Previously, I proposed new network parameters to enhance network security which included a change of the static reward from 0.25% to 0.75% and a reduction of the coinage reward from 3% to 1%.
These parameters were built to keep PoS inflation roughly the same as before. However, if the network parameters are going to be changed, there is an opportunity to pick parameters which enhance rewards and increase PoS inflation. This would dilute non-minting coins and incentivise continuous minting to a greater extent, promoting network security.
Would increased rewards and PoS inflation be desirable?
The effects of different parameters are shown in the following chart (Static / Coinage). The PoS inflation is calculated by assuming the same proportion of the coinage reward is taken.
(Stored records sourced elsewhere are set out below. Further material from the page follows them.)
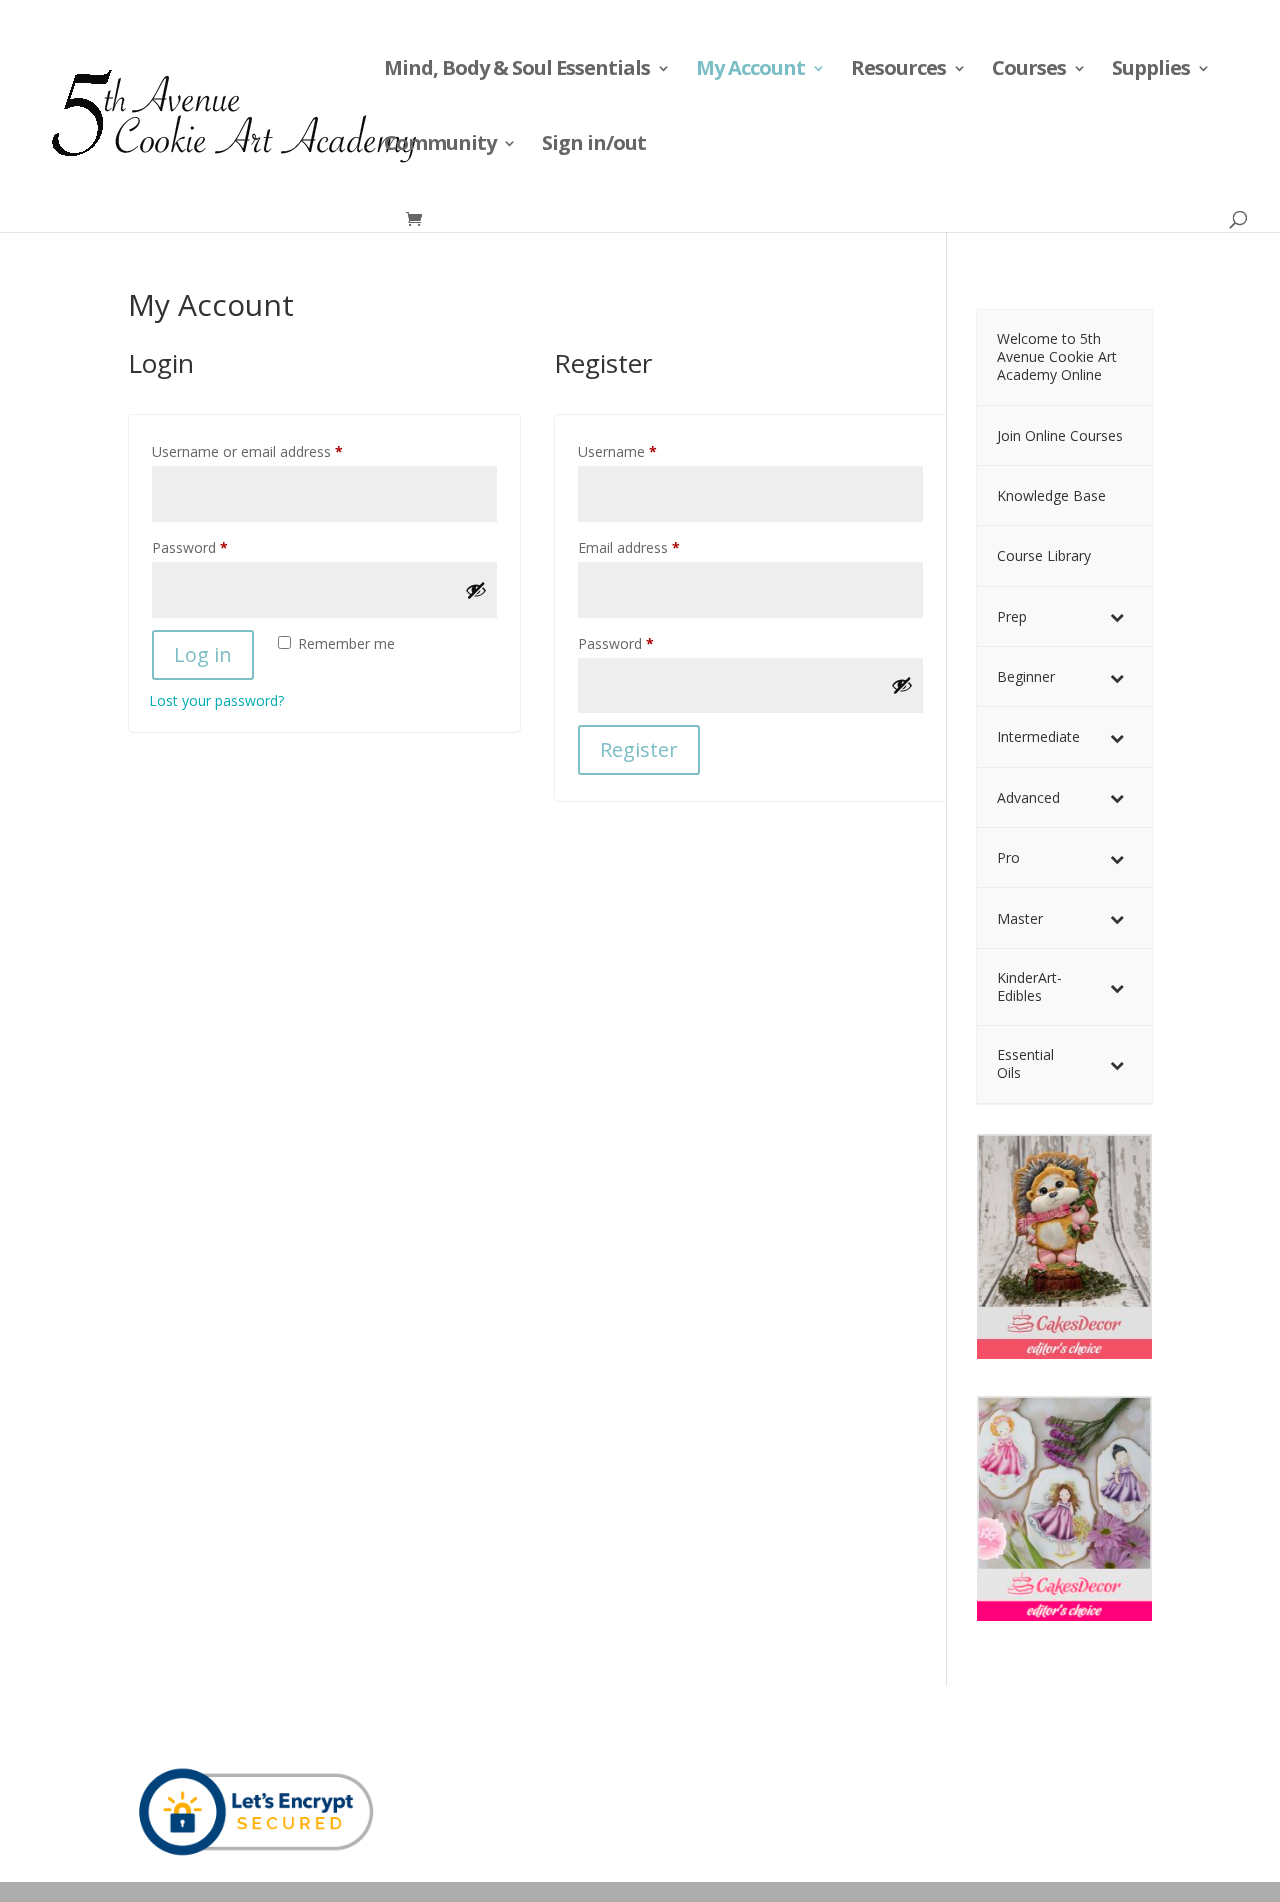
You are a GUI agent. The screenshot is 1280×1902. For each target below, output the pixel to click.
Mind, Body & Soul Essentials (517, 71)
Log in (203, 654)
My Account (750, 71)
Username (645, 451)
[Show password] (476, 590)
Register (639, 749)
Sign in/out (594, 146)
The gross reward is the continuous optimised minting reward at an assumed 10% security. The net reward is the increase in supply share after taking into account PoS inflation (There is additional PoW inflation not taken into account). The UTXO size is the optimal size at 10% security.
| Parameters | PoS Inflation | Max Inflation | Gross Reward | Net Reward | UTXO size |
|---|---|---|---|---|---|
| Current | 1.08% | 3.25% | 4.6% | 3.48% | 147 PPC |
| 0.75% / 1% | 1.03% | 1.75% | 7.81% | 6.71% | 29 PPC |
| 0.8% / 1% | 1.08% | 1.80% | 8.29% | 7.13% | 27 PPC |
| 1% / 1% | 1.28% | 2% | 10.22% | 8.83% | 22 PPC |
| 1.2% / 1.2% | 1.53% | 2.4% | 12.26% | 10.57% | 22 PPC |
| 1.5% / 1.5% | 1.92% | 3% | 15.33% | 13.16% | 22 PPC |
| 2% / 2% | 2.56% | 4% | 20.44% | 17.43% | 22 PPC |
| 2.5% / 2.5% | 3.19% | 5% | 25.56% | 21.68% | 22 PPC |
| 3% / 3% | 3.83% | 6% | 30.66% | 25.84% | 22 PPC |
The new parameters include a removal of the ramp-up, a reduction in the min-age to 21 days and a reduction of the block interval to 5 minutes. Since the current parameters provide more rewards to occasional minters, the reward for continuous minting is less than the 0.8% / 1% option, despite the same PoS inflation.
It can be seen that a modest increase in PoS inflation can increase rewards dramatically when a 10% security is assumed. These higher rewards would be a an incentive to increase participation. The optimal UTXO size grows with the security level, so the low 22 PPC amounts would increase if the security level increases.
Higher PoS inflation can cause old questionable coins to be diluted (in terms of supply share) at a faster rate. These include large old wallets that may or may not be gone forever and leave questions about if they may disturb the network if they re-emerge in the future. There is less risk of an attack if the overall security level is increased, or these old coins are diluted.
Higher net rewards may encourage people to hold onto Peercoin and may incentivise buying to capitalise on these rewards.
A criticism of increasing PoS inflation is that the amount of realistically active coins is less than the total supply, so the PoS inflation on the active coins is higher. However, how are active coins measured, and how is it known if coins are truly dead?
Certain individuals may not mint due to not having access to a desktop computer or the willingness to run the client continuously. Higher PoS inflation would penalise them greater. However, active minting is important for PoS security and should be encouraged. Higher rewards may provide incentive for people to set-up desktop wallets, or minting pools may be created to capitalise on the higher rewards. Options to mint on mobile may be helpful, though holding large balances on mobile shouldn’t be encouraged. If people do hold large balances, it is not much to ask for them to run some software in the background on a computer.
Some people argue that the rewards should not be changed as people buy Peercoin expecting things to remain the same. However there is precedent of minting rewards being increased in 2020 when the static reward was first introduced.
Peercoin is not a security or contract. It can be changed by the consensus of those who run the code. People can choose to run whatever code and fork they wish. There is also precedent of this occurring with Ethereum (see Ethereum Classic and the DAO rollback) and Bitcoin (see Bitcoin Cash and other forks). If a hard fork may be contentious, it is possible to make it easier to operate two forks by preventing network conflicts and signature replay across forks.
Choosing 1.5% for both the static and coinage reward would only increase PoS inflation by ~0.84%, all-else-equal, with the maximum PoS inflation reducing from 3.25% to 3%. It would increase the net reward by ~9.58%, all-else-equal, which would be a major boost to minting incentives. This may be a fair compromise.